Post by anonisaspoon on May 17, 2017 7:51:33 GMT -8
Ok, ok. So when it comes to the LGBT+ community and me, I was never confused about who I was. I knew right from the start that I was bis**ual. I never really felt like "female" or "male" was the right term for me but I don't know how I feel about being non-binary either. I always said I don't care what my pronoun are and when I address myself I always use female terms. I don't feel female and I think I'm starting to lean towards he/him or they/them pronouns. I don't get upset or anything when people address me as female it just feels really odd and out of place, ya know? I am already done growing (it has been 6 years since my period started). I get that estrogen levels drop near your period but this feeling is constantly there. My friends are very accepting of me (I wish my parents were) and one of my friends already knows about this feeling. When I started puberty, I grew a mustache but I was having these feeling even before then. My mom brought me to a skin&hair doctor and it turns out that I have oddly high levels of testosterone for a female and I was almost born a hermaphrodite. I was wondering if that was it. I also wonder if my brothers have the same feelings because they have oddly high levels of estrogen which lead them to have gynecomastia.
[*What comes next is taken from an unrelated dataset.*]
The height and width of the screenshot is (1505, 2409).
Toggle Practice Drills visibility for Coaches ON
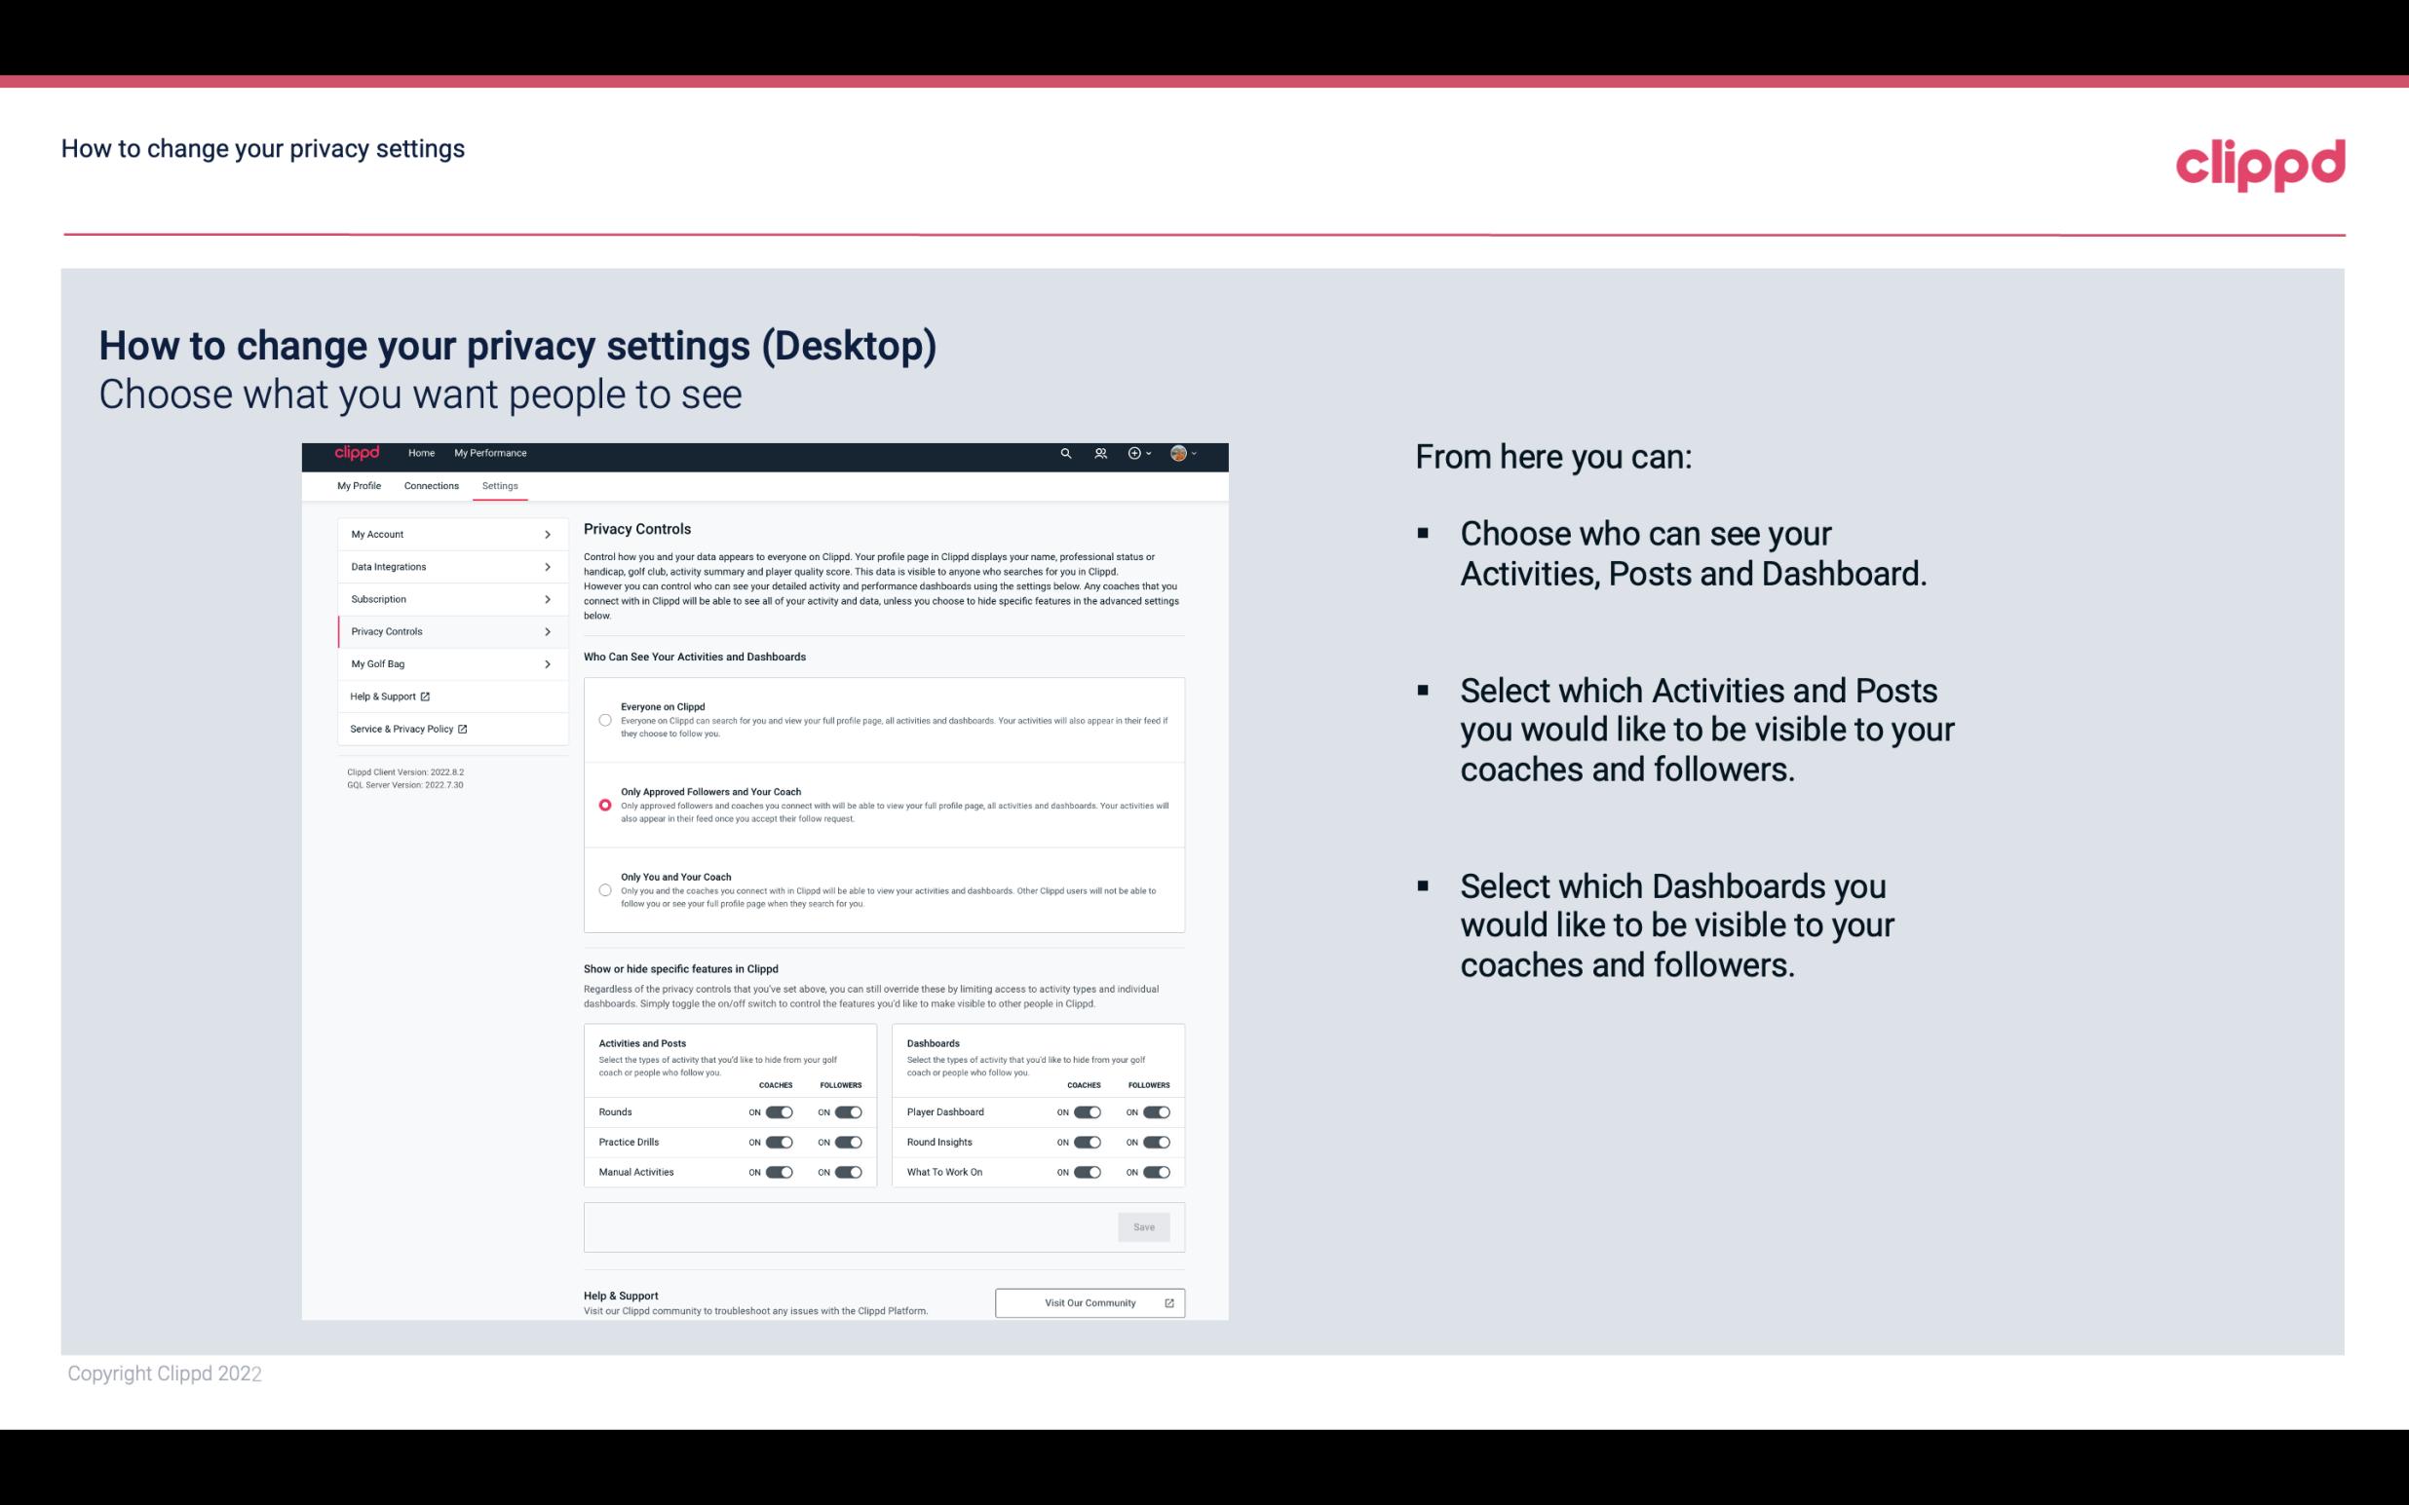click(x=776, y=1143)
Post by katieisatranswoman on May 17, 2017 17:59:42 GMT -8
I completely understand your situation, although I am transgender and very comfortable with my identity. I'm kind of the same way as your brothers, but I have never experienced gynecomastia. I have oddly high estrogen levels, which caused me to hit puberty when I was 16, almost 17. But lately, I was put on hormone blockers to start transitioning (just to make me not go through puberty all the way) and I will be starting taking estrogen to start fully transitioning. Take it from me, dear. At first, if you feel "weird" being addressed as male or they/them pronouns, that is completely normal. It happened with me. It felt weird, but oddly comfortable, and now I'm very confident in my gender identity. I believe in you <3 Figuring out your gender identity takes time. You got this, dear.